In the records below, format every line starting at the one containing "Select the legend entry for 汽车零部件" and ending at the one containing "click(78, 476)" as a Markdown table with columns Row and Line. Leave out blank lines.
---------- Records shown ----------
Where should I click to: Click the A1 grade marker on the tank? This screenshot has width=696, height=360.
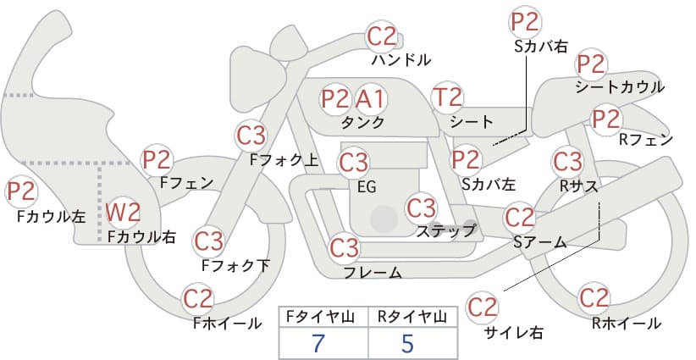tap(370, 99)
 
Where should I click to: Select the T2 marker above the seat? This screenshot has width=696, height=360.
tap(447, 97)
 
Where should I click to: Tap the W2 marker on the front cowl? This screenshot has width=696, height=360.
tap(123, 213)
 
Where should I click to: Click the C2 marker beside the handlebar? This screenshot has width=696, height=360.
tap(382, 36)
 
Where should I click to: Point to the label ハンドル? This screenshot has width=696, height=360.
tap(400, 60)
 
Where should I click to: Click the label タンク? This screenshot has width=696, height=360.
tap(362, 122)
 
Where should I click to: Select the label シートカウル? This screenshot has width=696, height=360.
tap(620, 87)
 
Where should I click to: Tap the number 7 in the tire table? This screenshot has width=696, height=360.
tap(318, 343)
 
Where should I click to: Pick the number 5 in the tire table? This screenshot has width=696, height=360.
tap(407, 343)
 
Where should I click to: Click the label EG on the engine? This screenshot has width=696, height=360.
tap(367, 187)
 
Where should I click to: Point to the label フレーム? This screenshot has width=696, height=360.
tap(373, 272)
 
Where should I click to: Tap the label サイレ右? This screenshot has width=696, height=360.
tap(514, 332)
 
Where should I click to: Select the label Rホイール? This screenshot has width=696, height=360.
tap(627, 324)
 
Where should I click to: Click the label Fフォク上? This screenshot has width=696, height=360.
tap(284, 160)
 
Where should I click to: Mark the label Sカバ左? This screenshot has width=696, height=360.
tap(489, 184)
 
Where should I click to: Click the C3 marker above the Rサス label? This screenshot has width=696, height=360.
tap(567, 162)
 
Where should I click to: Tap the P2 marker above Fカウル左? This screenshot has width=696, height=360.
tap(21, 191)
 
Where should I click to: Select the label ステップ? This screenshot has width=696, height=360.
tap(445, 231)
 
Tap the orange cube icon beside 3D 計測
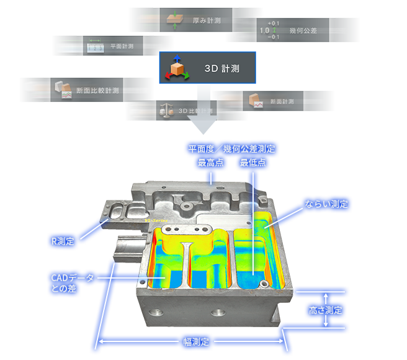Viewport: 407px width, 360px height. pos(178,69)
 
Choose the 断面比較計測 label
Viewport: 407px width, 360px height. pos(97,91)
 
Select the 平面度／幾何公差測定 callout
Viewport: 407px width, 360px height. pos(231,148)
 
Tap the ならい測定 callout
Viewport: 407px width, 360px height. pos(326,204)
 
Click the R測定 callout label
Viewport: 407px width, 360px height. pos(64,240)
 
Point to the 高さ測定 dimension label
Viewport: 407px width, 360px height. pos(325,309)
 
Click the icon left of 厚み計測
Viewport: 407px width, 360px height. pos(172,19)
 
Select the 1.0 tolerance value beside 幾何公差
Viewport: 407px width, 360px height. pos(264,30)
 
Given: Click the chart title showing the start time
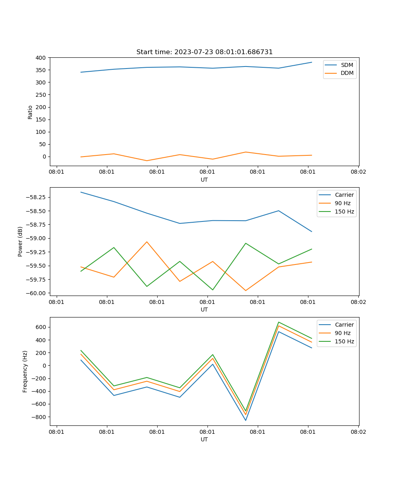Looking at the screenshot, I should tap(204, 52).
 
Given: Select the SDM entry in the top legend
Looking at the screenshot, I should tap(347, 65).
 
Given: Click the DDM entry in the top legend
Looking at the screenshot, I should tap(347, 73).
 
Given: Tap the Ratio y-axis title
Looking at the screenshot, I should tap(30, 112).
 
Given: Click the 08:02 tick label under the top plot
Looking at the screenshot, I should tap(358, 172).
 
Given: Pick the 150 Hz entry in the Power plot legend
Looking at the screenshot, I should tap(344, 212).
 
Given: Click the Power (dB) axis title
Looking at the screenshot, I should tap(20, 241).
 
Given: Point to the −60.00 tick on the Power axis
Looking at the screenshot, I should tap(36, 293).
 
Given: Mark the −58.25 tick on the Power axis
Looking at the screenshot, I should tap(36, 198).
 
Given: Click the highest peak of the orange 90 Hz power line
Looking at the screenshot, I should tap(147, 242).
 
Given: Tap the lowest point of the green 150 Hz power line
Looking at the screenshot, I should tap(213, 290).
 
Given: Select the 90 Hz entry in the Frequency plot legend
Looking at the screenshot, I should tap(342, 333).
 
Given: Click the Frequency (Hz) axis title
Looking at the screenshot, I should tap(25, 371).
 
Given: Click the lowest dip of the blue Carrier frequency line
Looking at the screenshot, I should tap(246, 420).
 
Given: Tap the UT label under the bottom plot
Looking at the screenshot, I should tap(204, 439).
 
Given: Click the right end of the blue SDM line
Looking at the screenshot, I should tap(312, 62).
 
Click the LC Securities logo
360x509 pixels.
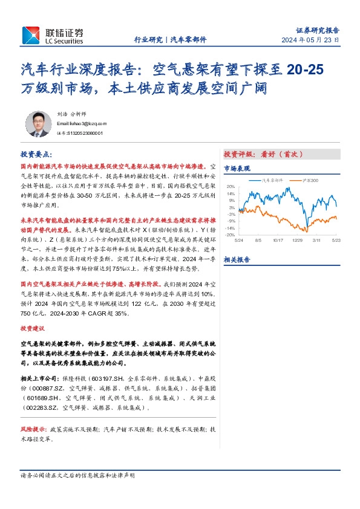click(53, 36)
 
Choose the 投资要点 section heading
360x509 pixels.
click(36, 154)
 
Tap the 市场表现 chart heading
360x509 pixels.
click(237, 169)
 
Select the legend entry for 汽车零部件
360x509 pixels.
click(273, 180)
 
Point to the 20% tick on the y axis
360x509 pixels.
click(231, 187)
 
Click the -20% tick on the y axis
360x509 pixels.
click(230, 235)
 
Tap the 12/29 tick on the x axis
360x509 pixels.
click(298, 240)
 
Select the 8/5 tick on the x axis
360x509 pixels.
click(259, 240)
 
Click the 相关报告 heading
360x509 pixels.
click(237, 259)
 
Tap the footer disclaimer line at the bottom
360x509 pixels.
click(78, 476)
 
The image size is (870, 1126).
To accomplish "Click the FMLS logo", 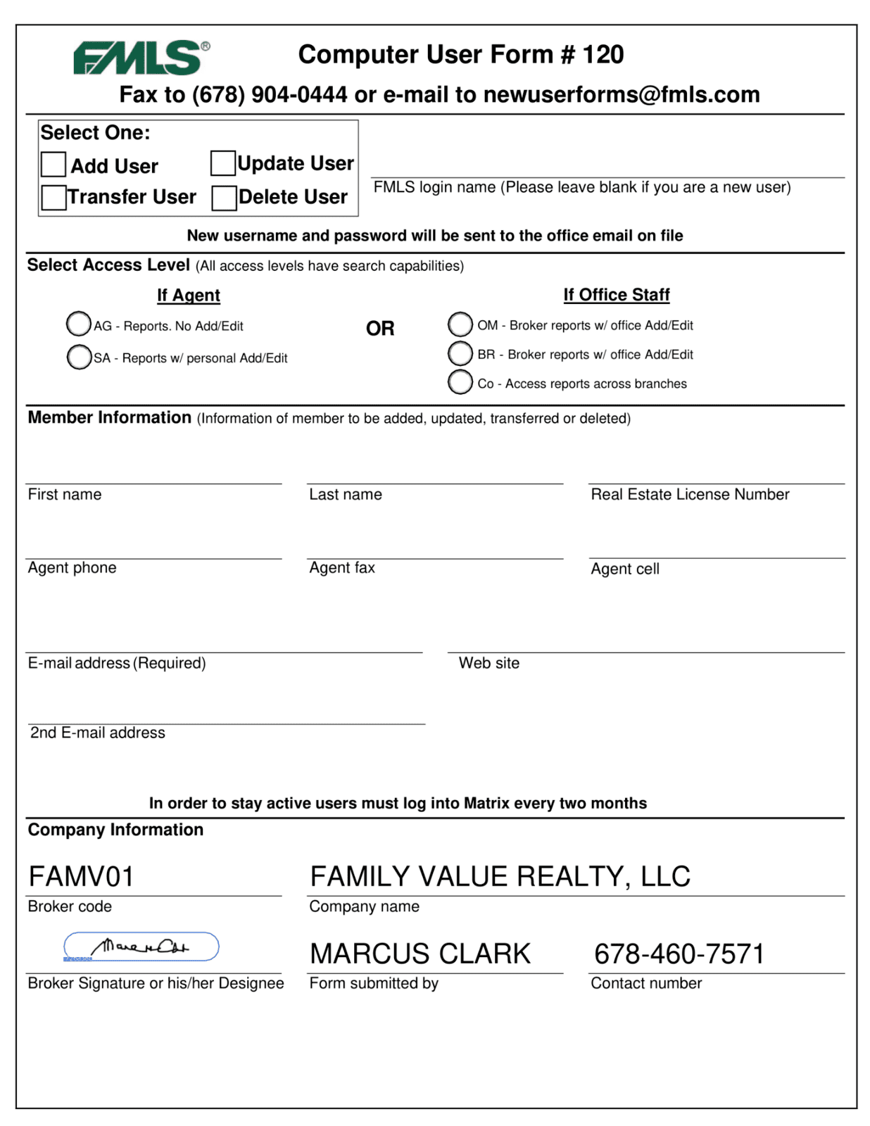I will [141, 58].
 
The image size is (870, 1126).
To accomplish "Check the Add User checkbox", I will [53, 165].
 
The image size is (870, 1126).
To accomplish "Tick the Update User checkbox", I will [223, 163].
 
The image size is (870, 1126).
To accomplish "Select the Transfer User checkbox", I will [53, 198].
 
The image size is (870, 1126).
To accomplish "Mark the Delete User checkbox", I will [224, 198].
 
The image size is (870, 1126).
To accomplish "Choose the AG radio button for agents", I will [79, 324].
----------
**Output below:**
| Row | Line |
|---|---|
| 1 | Select the legend entry for 汽车零部件 |
| 2 | 360x509 pixels. |
| 3 | click(273, 180) |
| 4 | Point to the 20% tick on the y axis |
| 5 | 360x509 pixels. |
| 6 | click(231, 187) |
| 7 | Click the -20% tick on the y axis |
| 8 | 360x509 pixels. |
| 9 | click(230, 235) |
| 10 | Tap the 12/29 tick on the x axis |
| 11 | 360x509 pixels. |
| 12 | click(298, 240) |
| 13 | Select the 8/5 tick on the x axis |
| 14 | 360x509 pixels. |
| 15 | click(259, 240) |
| 16 | Click the 相关报告 heading |
| 17 | 360x509 pixels. |
| 18 | click(237, 259) |
| 19 | Tap the footer disclaimer line at the bottom |
| 20 | 360x509 pixels. |
| 21 | click(78, 476) |